(Screenshot grounding data)
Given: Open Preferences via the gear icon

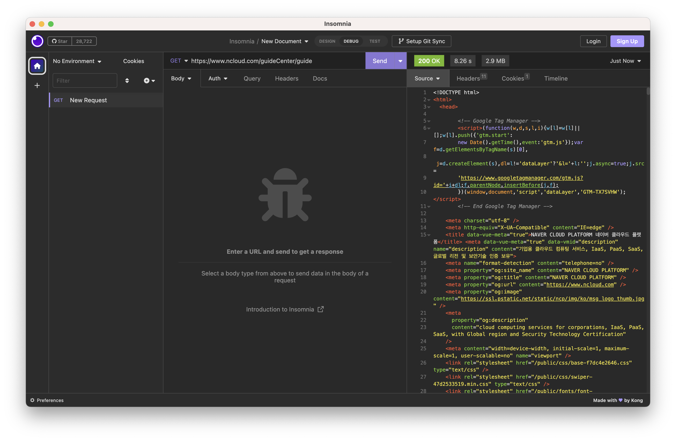Looking at the screenshot, I should point(32,400).
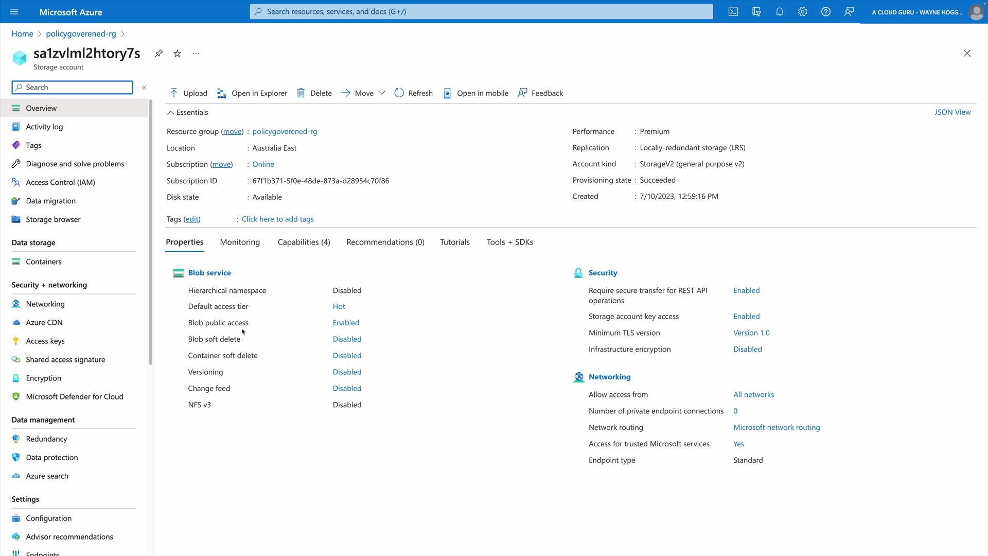Open the Capabilities (4) tab
The height and width of the screenshot is (556, 988).
pos(304,242)
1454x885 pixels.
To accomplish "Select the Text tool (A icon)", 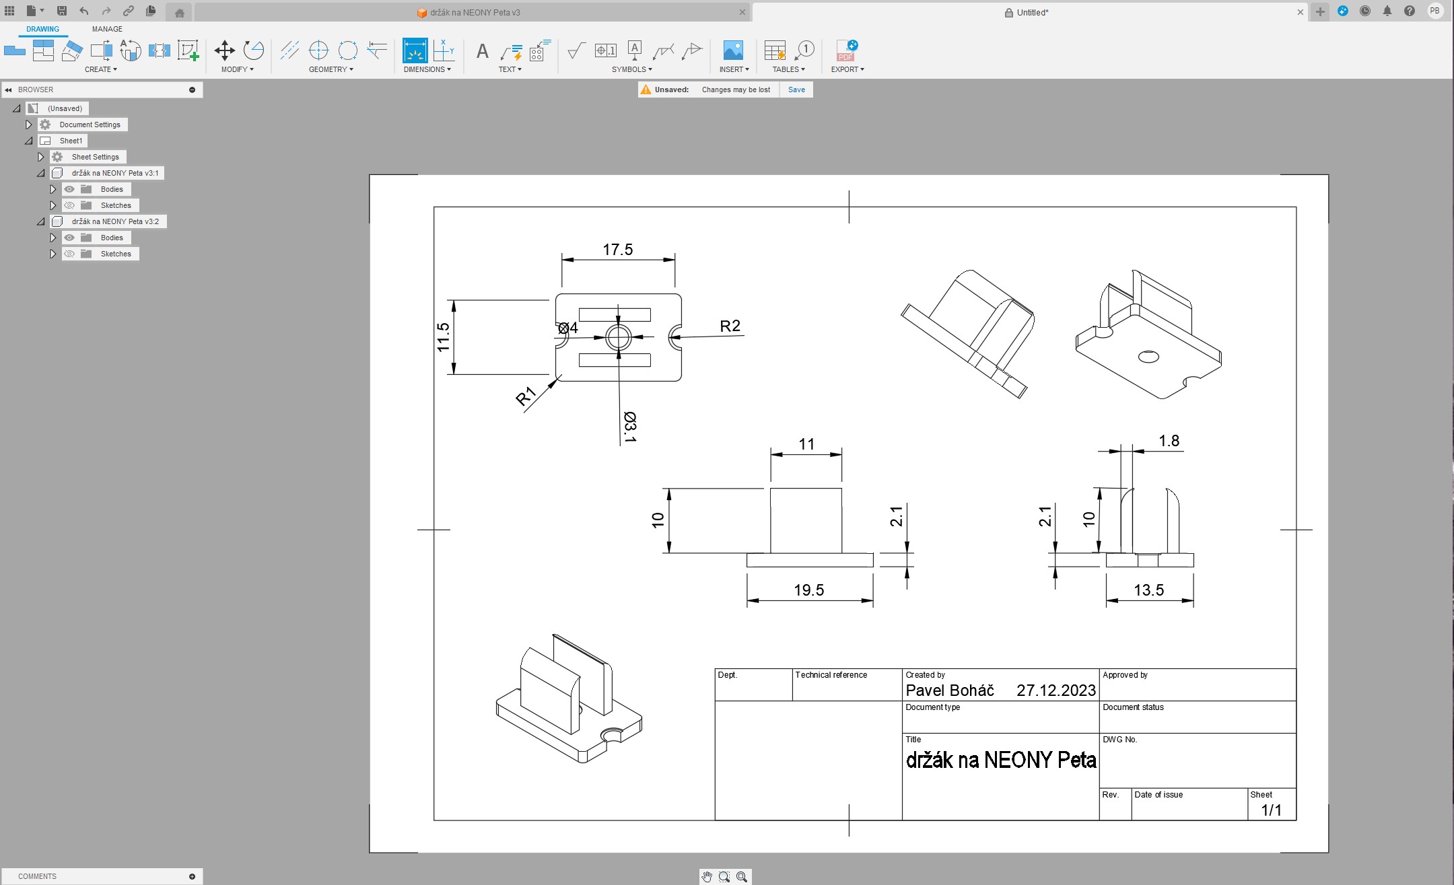I will [482, 51].
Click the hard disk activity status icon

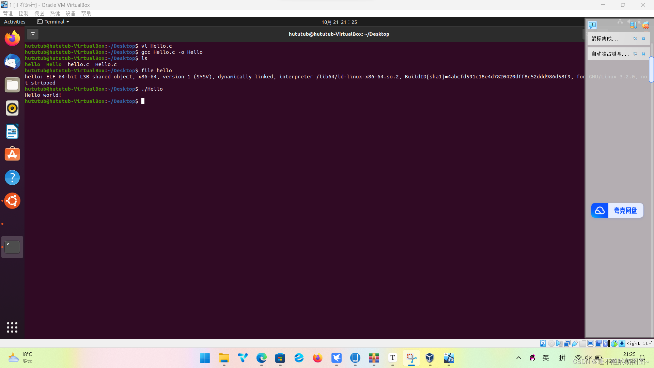[x=543, y=343]
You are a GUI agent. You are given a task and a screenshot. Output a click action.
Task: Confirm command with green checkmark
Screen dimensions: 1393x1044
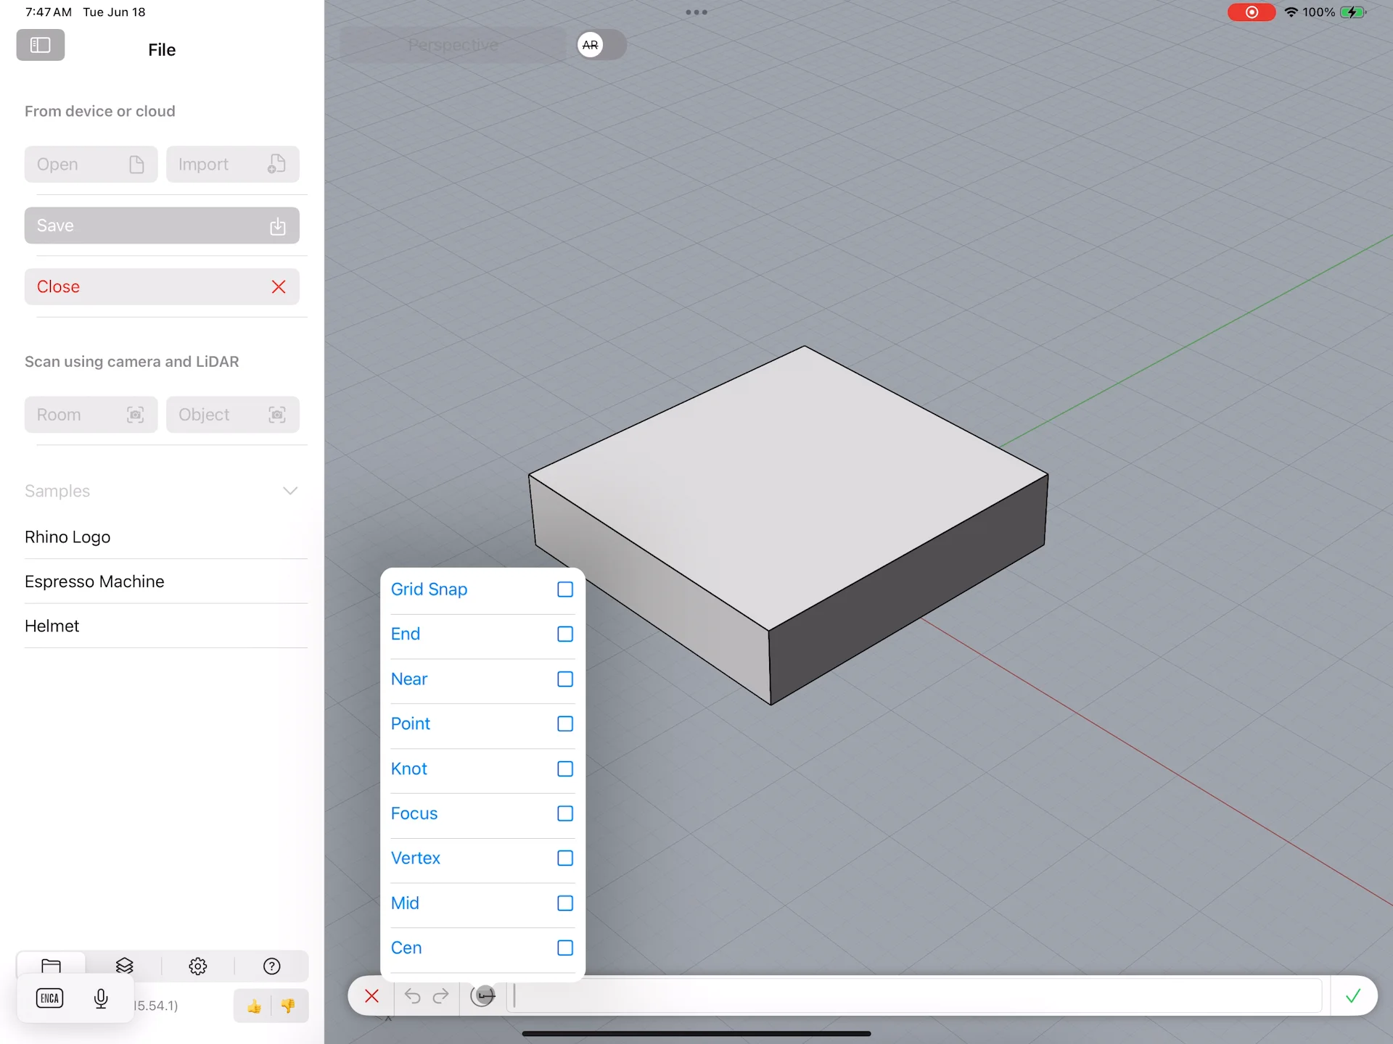(x=1352, y=996)
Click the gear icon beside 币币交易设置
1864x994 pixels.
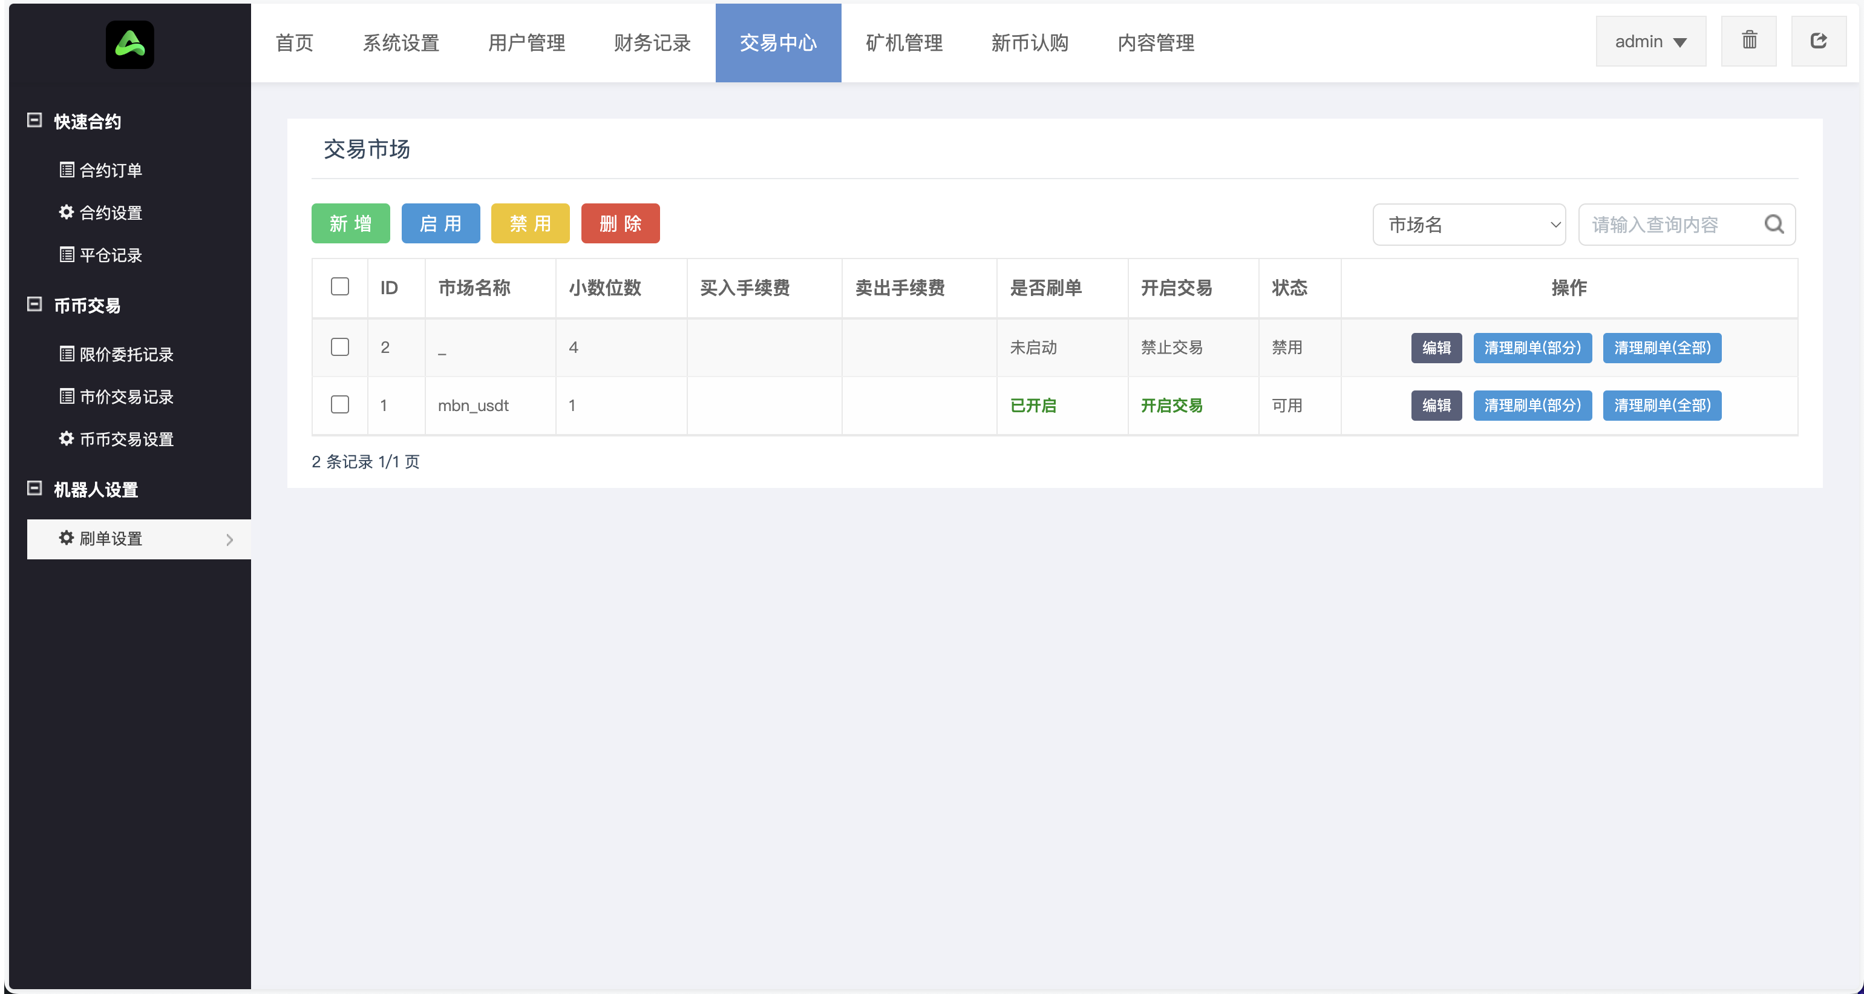[x=66, y=439]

WORK INSTRUCTION —
What is needed is an exact restatement of the lines from the line with "Screen dimensions: 1393x1044" through the final line of the data, pictures excluded.

WRITTEN REPLY —
Screen dimensions: 1393x1044
(x=1352, y=996)
Click the gear icon beside 币币交易设置
1864x994 pixels.
[x=66, y=439]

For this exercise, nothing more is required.